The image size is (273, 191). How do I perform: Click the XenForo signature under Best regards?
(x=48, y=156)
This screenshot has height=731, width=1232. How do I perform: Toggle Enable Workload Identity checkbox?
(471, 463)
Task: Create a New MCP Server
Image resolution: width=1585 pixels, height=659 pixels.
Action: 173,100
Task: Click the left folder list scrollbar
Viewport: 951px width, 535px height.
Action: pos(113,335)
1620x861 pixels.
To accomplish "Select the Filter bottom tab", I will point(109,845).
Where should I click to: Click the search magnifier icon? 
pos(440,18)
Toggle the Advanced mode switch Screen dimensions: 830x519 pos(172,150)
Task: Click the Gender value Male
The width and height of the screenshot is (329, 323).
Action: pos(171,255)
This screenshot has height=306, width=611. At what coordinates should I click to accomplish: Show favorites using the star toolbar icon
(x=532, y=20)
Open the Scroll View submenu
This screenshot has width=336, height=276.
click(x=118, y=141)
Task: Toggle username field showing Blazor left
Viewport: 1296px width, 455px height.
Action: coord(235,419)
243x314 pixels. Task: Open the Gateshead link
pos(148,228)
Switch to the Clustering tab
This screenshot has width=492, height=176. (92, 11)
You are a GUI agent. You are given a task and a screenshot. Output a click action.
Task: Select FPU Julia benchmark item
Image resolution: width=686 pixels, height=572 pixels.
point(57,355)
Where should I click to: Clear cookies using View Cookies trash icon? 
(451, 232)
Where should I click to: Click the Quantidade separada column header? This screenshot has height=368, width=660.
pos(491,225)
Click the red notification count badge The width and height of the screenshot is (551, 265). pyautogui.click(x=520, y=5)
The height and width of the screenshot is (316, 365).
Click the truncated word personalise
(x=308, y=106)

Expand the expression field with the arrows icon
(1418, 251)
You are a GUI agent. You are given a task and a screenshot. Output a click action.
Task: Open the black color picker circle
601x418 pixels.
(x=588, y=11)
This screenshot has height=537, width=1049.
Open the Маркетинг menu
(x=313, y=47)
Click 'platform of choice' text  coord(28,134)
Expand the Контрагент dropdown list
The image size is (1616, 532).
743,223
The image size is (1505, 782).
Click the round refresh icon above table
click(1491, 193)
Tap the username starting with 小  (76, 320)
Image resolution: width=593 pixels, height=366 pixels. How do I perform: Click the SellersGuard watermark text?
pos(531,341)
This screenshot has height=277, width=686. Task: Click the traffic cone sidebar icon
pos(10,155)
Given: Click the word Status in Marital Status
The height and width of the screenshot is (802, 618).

· · · · · · ·

*Exercise prompt*. Exact copies of the lines from the one containing "Click the red" through the final line of the records are all the answer should hold.

*Task solution*.
Click the red notification count badge The width and height of the screenshot is (551, 265). pyautogui.click(x=520, y=5)
The height and width of the screenshot is (316, 365).
Click the truncated word personalise
(x=308, y=106)

Expand the expression field with the arrows icon
(1418, 251)
You are a GUI agent. You are given a task and a screenshot. Output a click action.
Task: Open the black color picker circle
601x418 pixels.
(x=588, y=11)
This screenshot has height=537, width=1049.
Open the Маркетинг menu
(x=313, y=47)
Click 'platform of choice' text  coord(28,134)
Expand the Контрагент dropdown list
The image size is (1616, 532).
743,223
The image size is (1505, 782).
Click the round refresh icon above table
click(1491, 193)
Tap the username starting with 小  (76, 320)
Image resolution: width=593 pixels, height=366 pixels. How do I perform: Click the SellersGuard watermark text?
pos(531,341)
This screenshot has height=277, width=686. Task: Click the traffic cone sidebar icon
pos(10,155)
Given: Click the word Status in Marital Status
The height and width of the screenshot is (802, 618).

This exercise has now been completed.